An Infrastructure for Information Discovery and Secure Knowledge Sharing
JohnRobert Gardner
Search, Browse, Taxonomy Tech Lead
Portal and Web Services, CSS-IT
Sun MicroSystems, Inc.
As portrayed in the film "Apollo 13," EECOM engineer John Aaron makes the point that, regardless the situation, that "Power is everything." Without it, nothing happens- it is paramount to the survival of the command module and the crew. Similarly, our research and work in the life sciences and high performance technology computing industries, concurrent with our commitment to open, loosely-coupled highly available architectures, has led to the development of a "deep knowledge infrastructure" approach which is to complex multi-industry integration projects (such as may be the case with the Virtual Iron Bird) what the neural sinews are to any living, evolving entity.
The advanced sciences and knowledge information technology engineers at sun have discovered a natural extension of the widely integratable Java Enterprise stack (Portal, Identity, Directory, Application Servers, and Search) in the area of dynamic knowledge management for the sciences. In these fields, just as in aerospace, the terrain is complex, uncharted or newly-discovered, and highly specialized in distributed vertical markets.

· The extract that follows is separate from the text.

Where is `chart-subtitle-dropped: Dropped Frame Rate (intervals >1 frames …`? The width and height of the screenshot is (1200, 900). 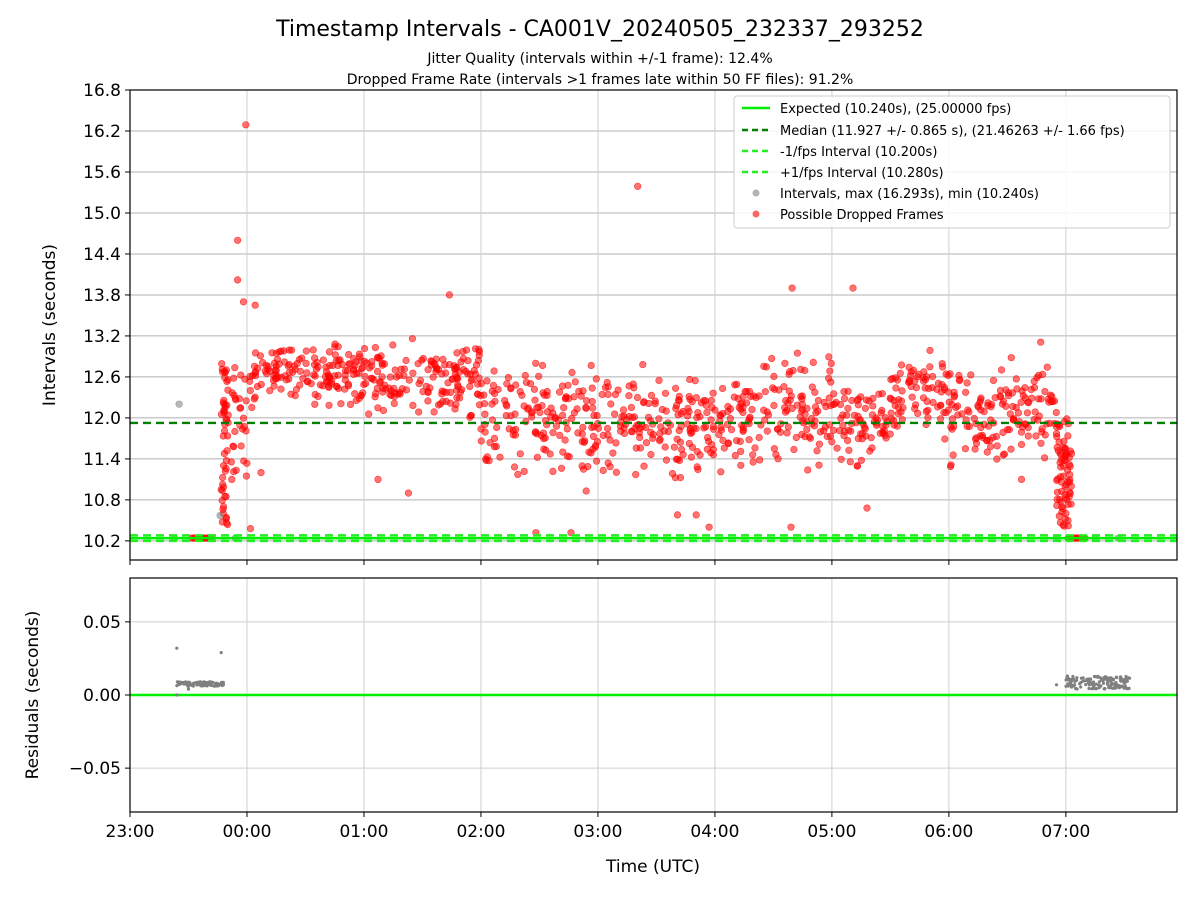 chart-subtitle-dropped: Dropped Frame Rate (intervals >1 frames … is located at coordinates (600, 80).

The proper integration of knowledge-based texonomy structures with discovery and concept mapping enables visual representations of what disparate systems are about with respect to each other, even when such a relationship is not actively known or input. This is where the combination of rich ontological structure and a subtle conceptual inferencing model (e.g., NOVA search in conjunction with swoRDFish) yield unprecendented introspection and association-revealing results. Our approach and architecture entails the mapping of multiple disparate taxonomies and capturing that mapping in an evolving knowledge base of rules which aggregates and, in turn, is applied on the fly to any and all new data. Expert review and identity management based access control and evaluation insure integrity and accountability. The process is iterative and the knowledge base derived is unprecedented in it's unlimited scope, scale, and integration with access control and contextual self understanding.
The implicit semantics in RDFS and RDF (domain, range, about, etc.) as a grammar for visual syntax in displaying the relationships between data nodes so marked has been known and proven in concept and application (Genomics) for some years. The integration of this capacity together with multiple mapped taxonomies in an inference framework which leverages portal frameworks for delivery and a rich identity (authentication/authorization) structure for managing collaboration and security is the "deep knowledge infrastructure" Sun has developed. We add to this greater value with leverage of the entire corpus of digitally-searchable hard-copy publication records.
Heavily leveraging namespace markup methods enables the knowledge base to integrate with visual represetnation in vector and 3D primitives so that discrete representations can "understand themselves" in context and relation to other components whose respective industries and ontological identities might otherwise be utterly unrelate. The patented algorithms of the NOVA engine can, in turn, be utilized to infer and develop a taxonomy from a corpus of specialized texts for industries where no salient ontology standard has been derived (e.g., aerospace).
Such a knowledge integration structure, more than any CAD representation, conceptual data, or visual navigational interface is heavily predicated and dependent upon its knowledge infrastructure. While inclusive of RDF, OWL, and related open and industry standards; it must also be augmented by a framework woven through all data nodes of all formats--graphic, data, numerical, text--in such a way that disparate systems and information not only know to what context they belong, but how their contexts relate to other contexts in an ongoing dynamic fashion to enable not just knowledge sharing and integration, but discovery of unanticipated connections, management of access, authentication and facilitation of collaboration.